**Extracto de página:**
━━━━━━━━━━━━━━━━

En su tercer largometraje, Brady Corbet narra un drama de época para darle otra aproximación a la presunta banalidad del mal capitalista y los claroscuros que esconden los hacedores de arte.



El brutalista



En El brutalista, el director norteamericano Brady Corbet retoma algunos rastros de su poética del artista para aventurarse a narrar, supongo, los claroscuros que se esconden detrás de aquellos genios atormentados que hacen arte en medio de la desdicha más abyecta, con una aproximación que es un poco similar a El manantial (Vidor, 1949), aunque reconstruye el fondo sociopolítico para condenar los presuntos males del capitalismo y ajustarse a las normas discursivas que son habituales en algunas de las cosas pretensiosas que salen de los marxistas culturales de la progresista distribuidora A24. En una entrevista llegó a decir que era una película “que celebra los triunfos de los visionarios más audaces y consumados”. También alegó que se filmó utilizando el antiguo formato panorámico de VistaVision para otorgarle un estilo visual cercano al de las películas clásicas de los años de la posguerra. Sin embargo, fue ampliamente criticado por el uso de la inteligencia artificial para mejorar la autenticidad del diálogo húngaro de Adrien Brody y Felicity Jones; aunque luego negó que se usara para diseñar la marcada arquitectura de edificios mostrada en unos cuantos planos.

Al margen de esta controversia que persiste hasta estos días, el rato que paso con ella durante aproximadamente tres horas y media me induce a razonar lo suficiente como para saber, dicho sea de paso, que no se trata de la gran película que han mercadeado los agentes de los festivales de cine durante toda esta temporada. Me parece igual de regular que la película previa de Corbet, Vox Lux. El asunto tiene actuaciones notables de Brody y Jones, pero, a pesar de su estética visual, tengo la ligera sospecha de que Corbet termina demoliendo la narrativa como un edificio en construcción, donde debajo solo quedan los escombros de un metraje innecesariamente largo que le quita sustancia a su discurso sobre las complejidades del artista.

━━━━━━━━━━━━━━━━

**Fragmento de origen:**

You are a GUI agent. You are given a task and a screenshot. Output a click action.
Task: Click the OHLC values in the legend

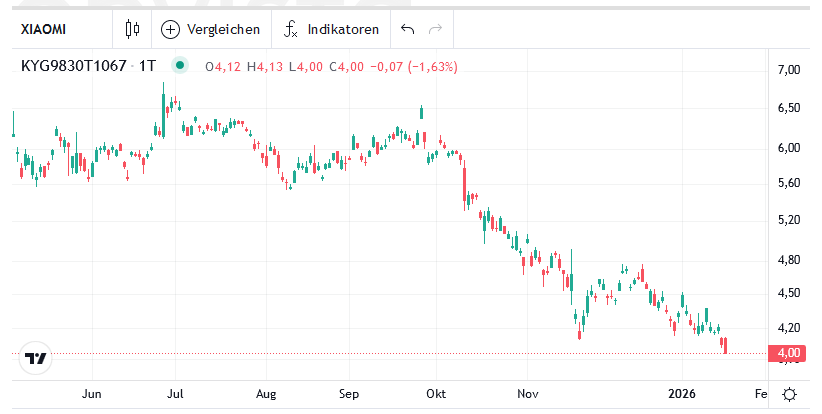click(x=330, y=66)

━━━━━━━━━━━━━━━━

**En qué consiste:**
Responde, por favor, estas preguntas sobre la reseña de El brutalista:
(a) ¿Con qué formato se filmó la película?
(b) ¿Para qué se usó la inteligencia artificial, según la crítica que recibió Corbet?
(c) ¿Qué película previa de Corbet le parece a la reseña igual de regular?

**La respuesta:**
(a) Con el antiguo formato panorámico de VistaVision.
(b) Para mejorar la autenticidad del diálogo húngaro de Adrien Brody y Felicity Jones.
(c) Vox Lux.